Çanakkale’nin Gelibolu yarımadasında, geçimini balıkçılık, hayvancılık ve tarımla sağlayan şirin köyler var. Dalyan, ağ ve parakete balıkçılığı yaygın olarak yapılmakta bu köylerde.
Bu yıl Kovid 19 salgınının yanısıra halk arasında deniz salyası olarak bilinen müsilaj oluşumu balık avcılığını oldukça olumsuz etkilemiş. Ağların gözlerini tıkayan müsilaj, dalyan ve ağ balıkçılığını olumsuz kılınca, bölge balıkçıları ağ gerektirmeyen fakat çok daha zahmetli parakete yöntemini sıkça kullanır olmuş.

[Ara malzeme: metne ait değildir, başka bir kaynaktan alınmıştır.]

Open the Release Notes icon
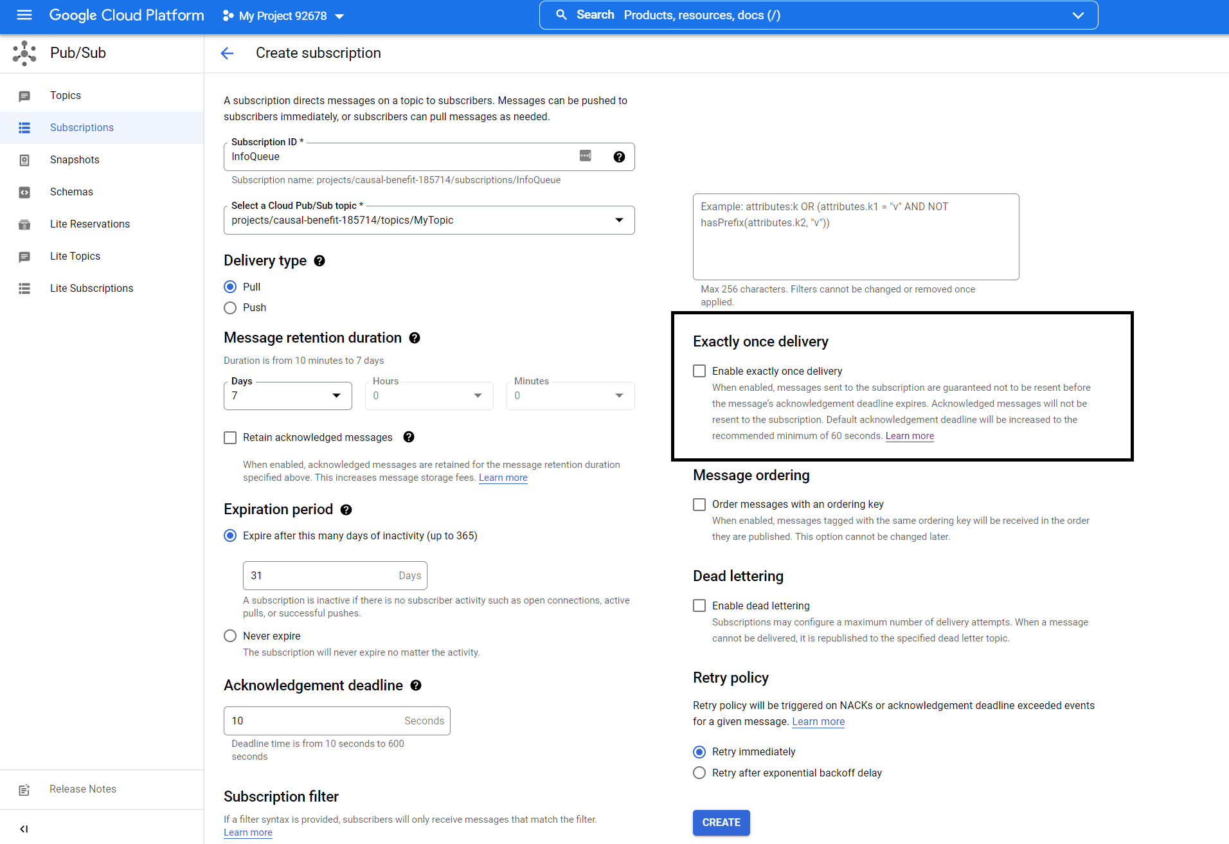 24,789
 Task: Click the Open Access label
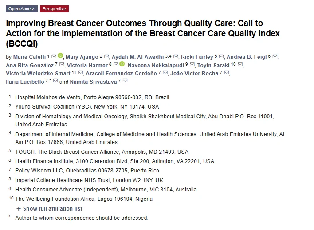21,9
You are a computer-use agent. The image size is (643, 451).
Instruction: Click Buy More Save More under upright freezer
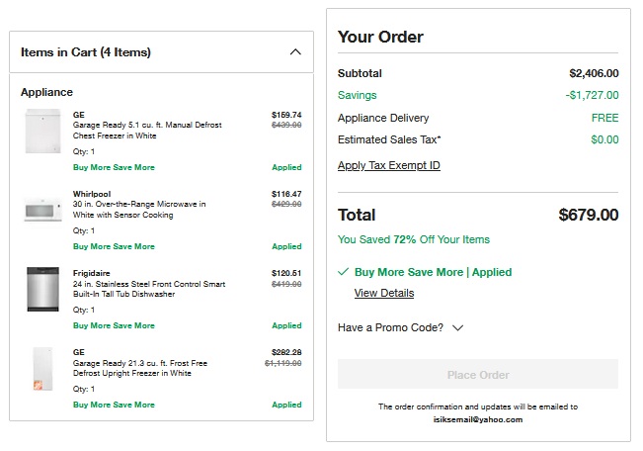click(x=114, y=405)
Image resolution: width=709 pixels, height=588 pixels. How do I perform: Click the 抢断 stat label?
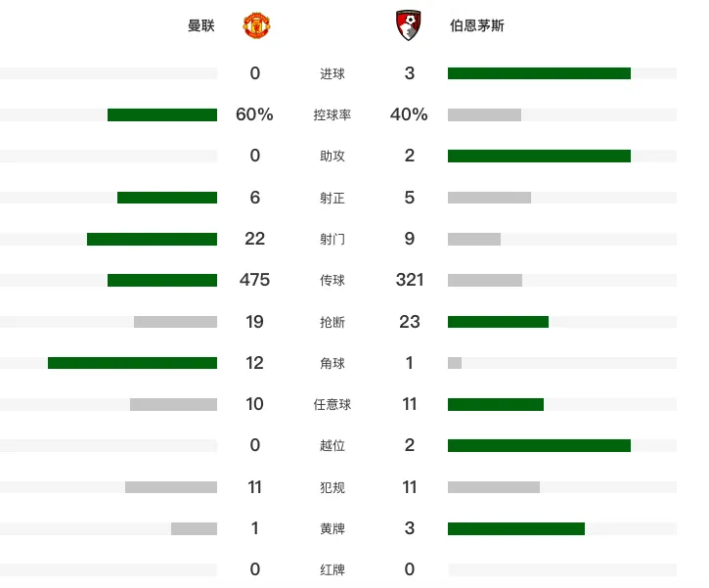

Parakete, uzunca bir misinaya dizilen yüzlerce köstekli iğneden oluşan balık avı şekli. Bu iğnelerin ucuna yem takılıp derin sulara bırakılıyor ve saatler sonra toplanıyor.
Sabahın erken saatlerinde koylara inerken ilk olarak Tayfur Köyü karşılıyor bizi. Karaağaç koyuna ulaştığımızda balıkçı kayıklarının içinde gördüğümüz ağdan çok parekete leğenleri bize durumu özetliyordu.
Balıkçıların birçoğunun köylerde evi olmasına rağmen, koylarda da balıkçı kulübeleri var. Metin’in Sazlık Koyu’ndaki kulübedeki rahatlığı insanı bu yaşam tarzına özendirici.
Ahmet, Sezgin, Mehmet ve Görkem parakete avı hazırlığı öncesi mütevazi sofralarında enerji topladılar.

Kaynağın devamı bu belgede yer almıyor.